Credeva di avere la scoliosi, ma aveva un tumore di 3,5 chili che le comprimeva trachea e grossi vasi del torace. La 48enne è stata operata a Bari con un intervento di 9 ore. “Ci siamo trovati davanti a una situazione anatomica di eccezionale complessità”, ha spiegato il chirurgo Gaetano Napoli.
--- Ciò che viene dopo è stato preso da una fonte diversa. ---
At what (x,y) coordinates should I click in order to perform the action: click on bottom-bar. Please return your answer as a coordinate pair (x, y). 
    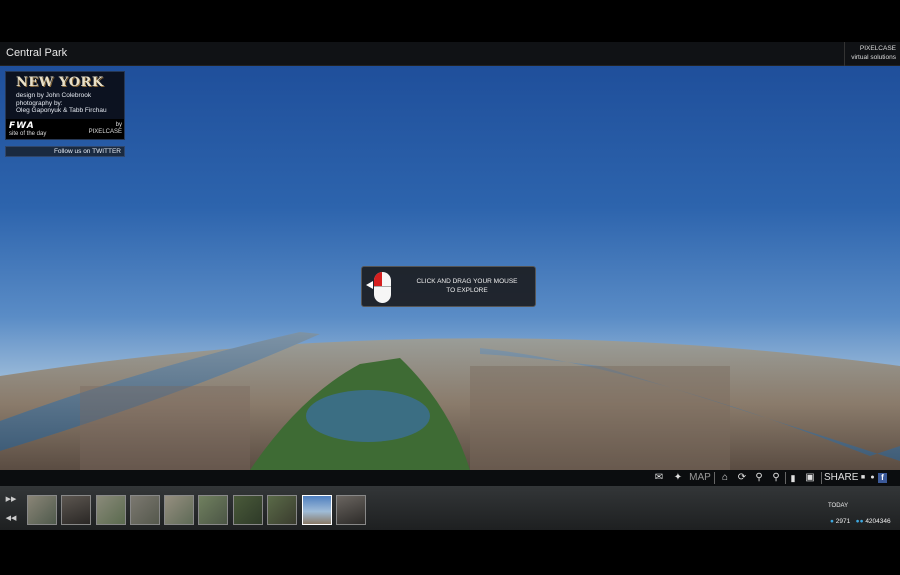
    Looking at the image, I should click on (450, 552).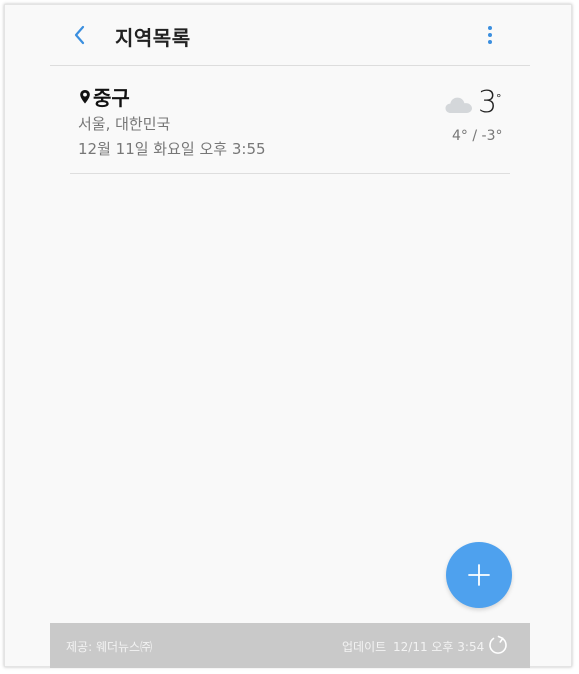 This screenshot has width=579, height=674. Describe the element at coordinates (172, 149) in the screenshot. I see `location-datetime: 12월 11일 화요일 오후 3:55` at that location. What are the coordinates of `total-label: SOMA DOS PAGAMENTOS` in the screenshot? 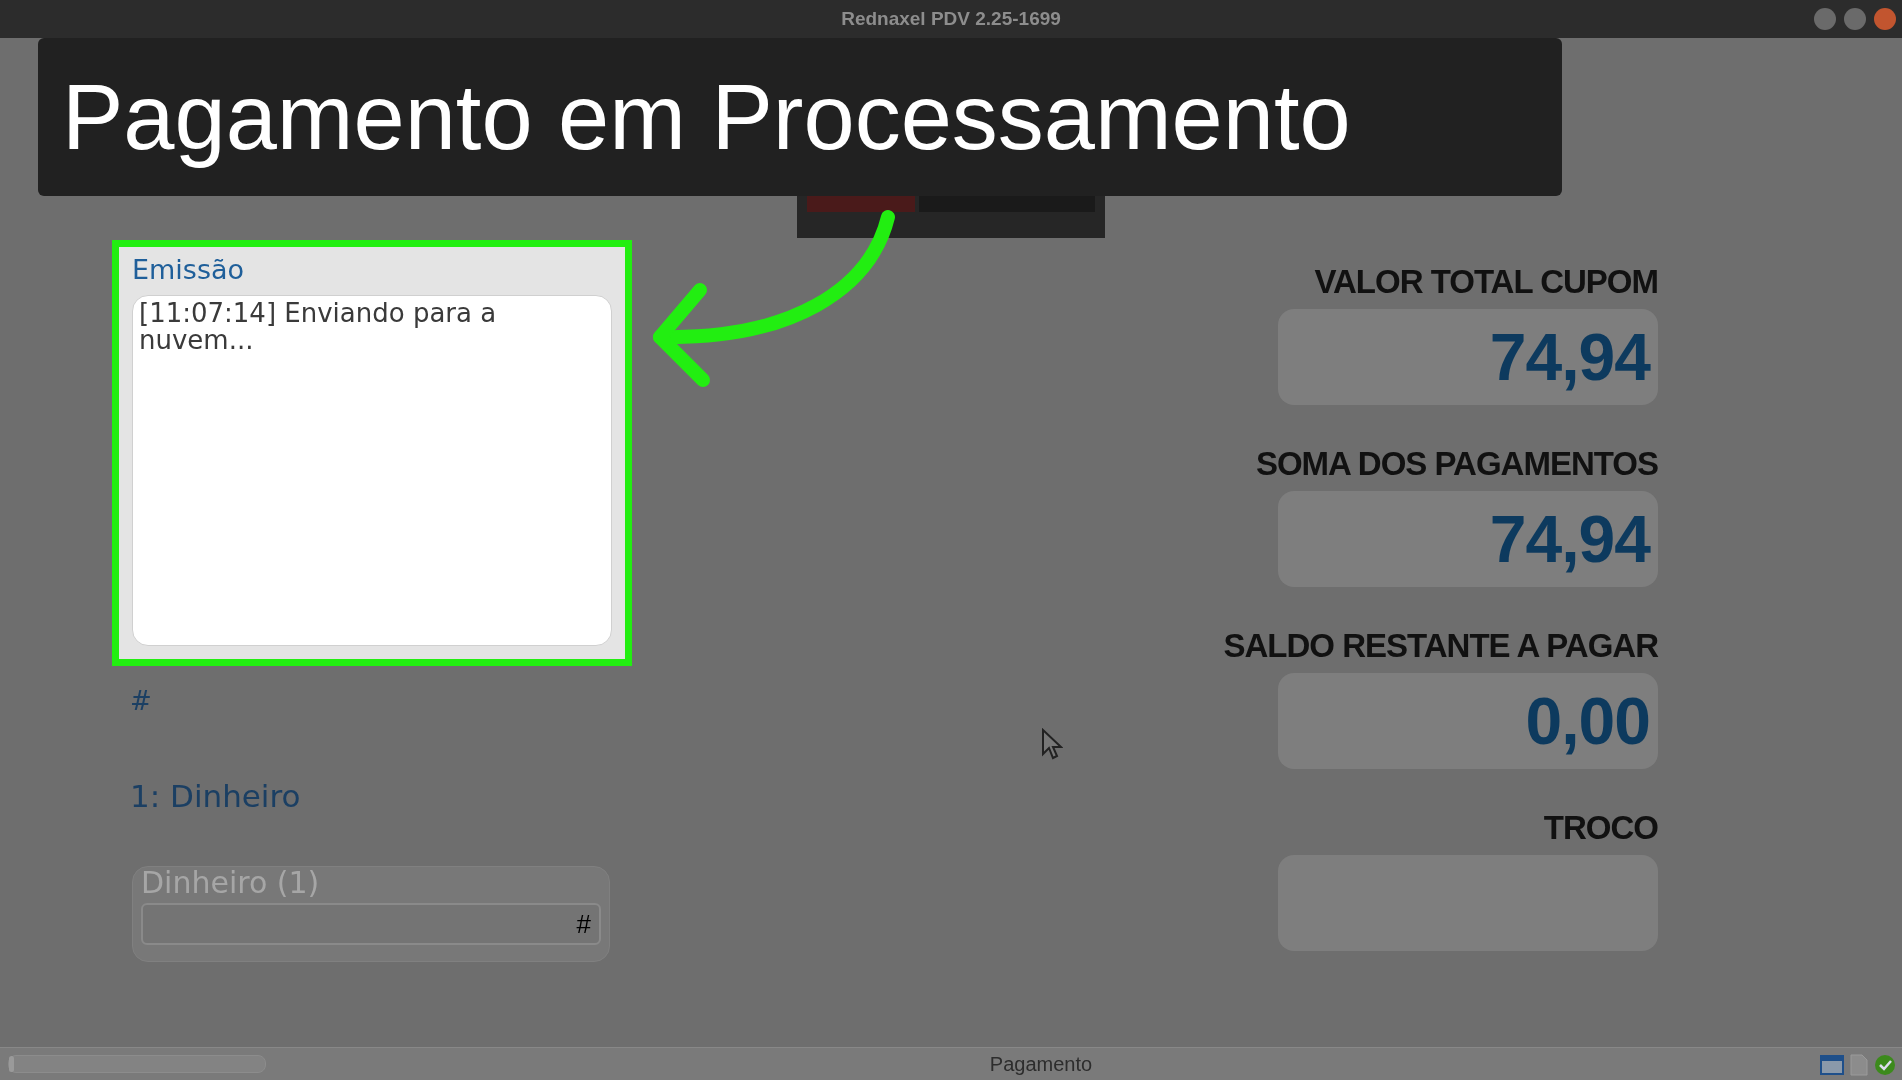 It's located at (1456, 464).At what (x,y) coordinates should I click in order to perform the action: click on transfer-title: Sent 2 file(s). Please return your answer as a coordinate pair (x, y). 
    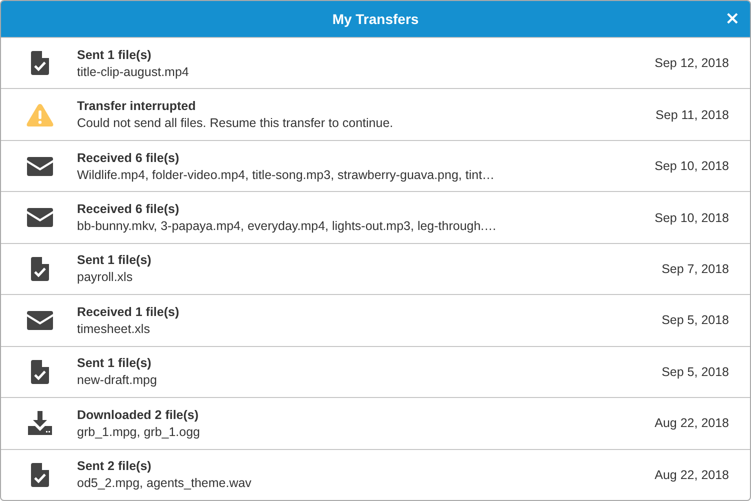
    Looking at the image, I should click on (114, 466).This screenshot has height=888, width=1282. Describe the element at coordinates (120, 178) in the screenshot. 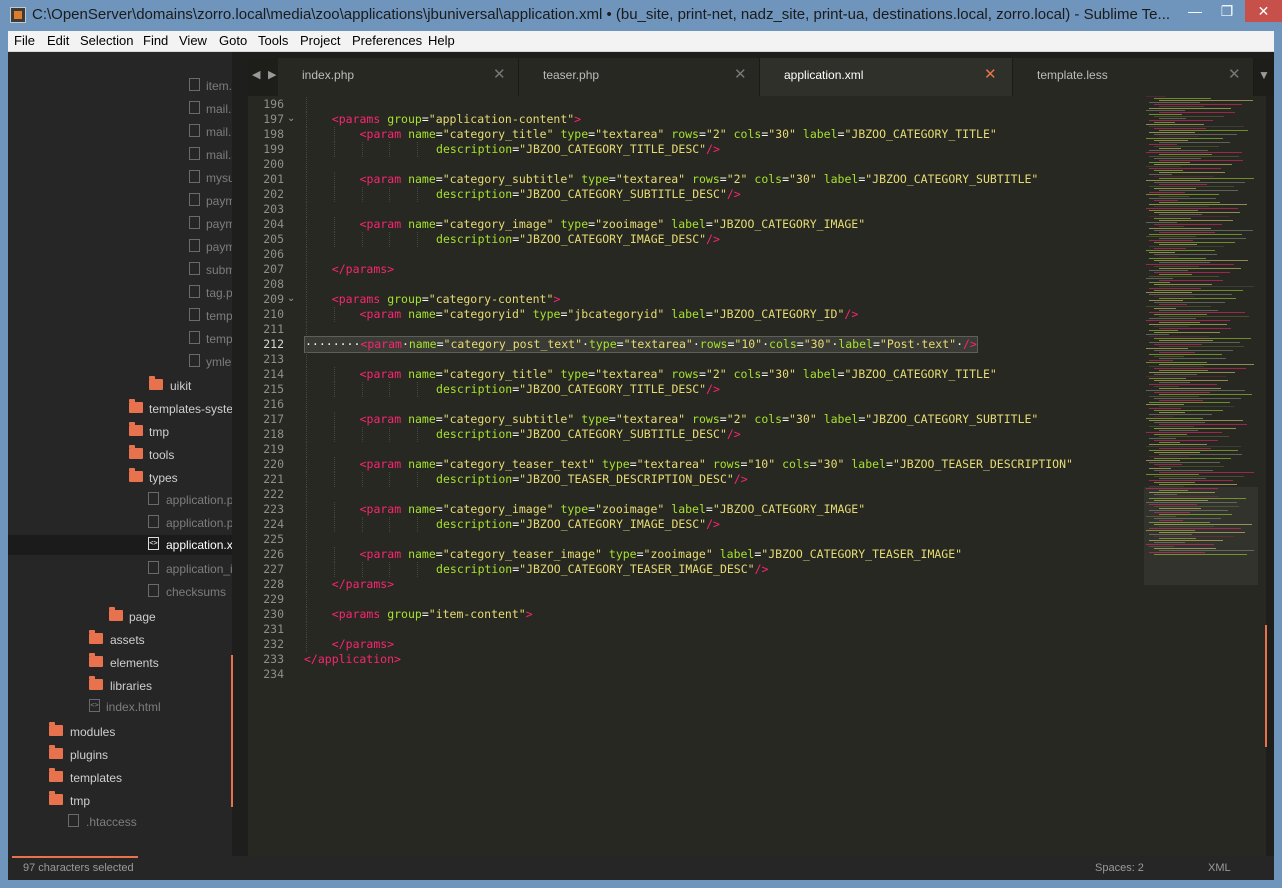

I see `tree-item: mysu` at that location.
Pensava che il progressivo incurvamento del tronco fosse causato dalla scoliosi, ma gli accertamenti hanno rivelato una realtà ben diversa e assai più seria. Una donna di 48 anni ha scoperto di avere un tumore fibroso solitario di circa 3,5 chili che occupava quasi completamente l'emitorace destro, comprimendo organi e vasi sanguigni senza provocare sintomi particolarmente evidenti.

La paziente è stata presa in carico dall'équipe di Chirurgia toracica dell'Istituto Tumori Giovanni Paolo II di Bari, diretta dal dottor Gaetano Napoli. Gli esami hanno evidenziato una massa di circa 30x25x25 centimetri che aveva spostato il mediastino verso sinistra, comprimendo gravemente trachea, bronchi, vena cava superiore e arteria anonima, ormai prossimi alla completa chiusura. La crescita del tumore aveva inoltre deformato progressivamente la parete toracica. Quello che sembrava un problema della colonna vertebrale era in realtà l'effetto meccanico esercitato dalla neoplasia. Di fronte a un quadro così complesso, il team multidisciplinare ha deciso di procedere rapidamente con l'intervento chirurgico.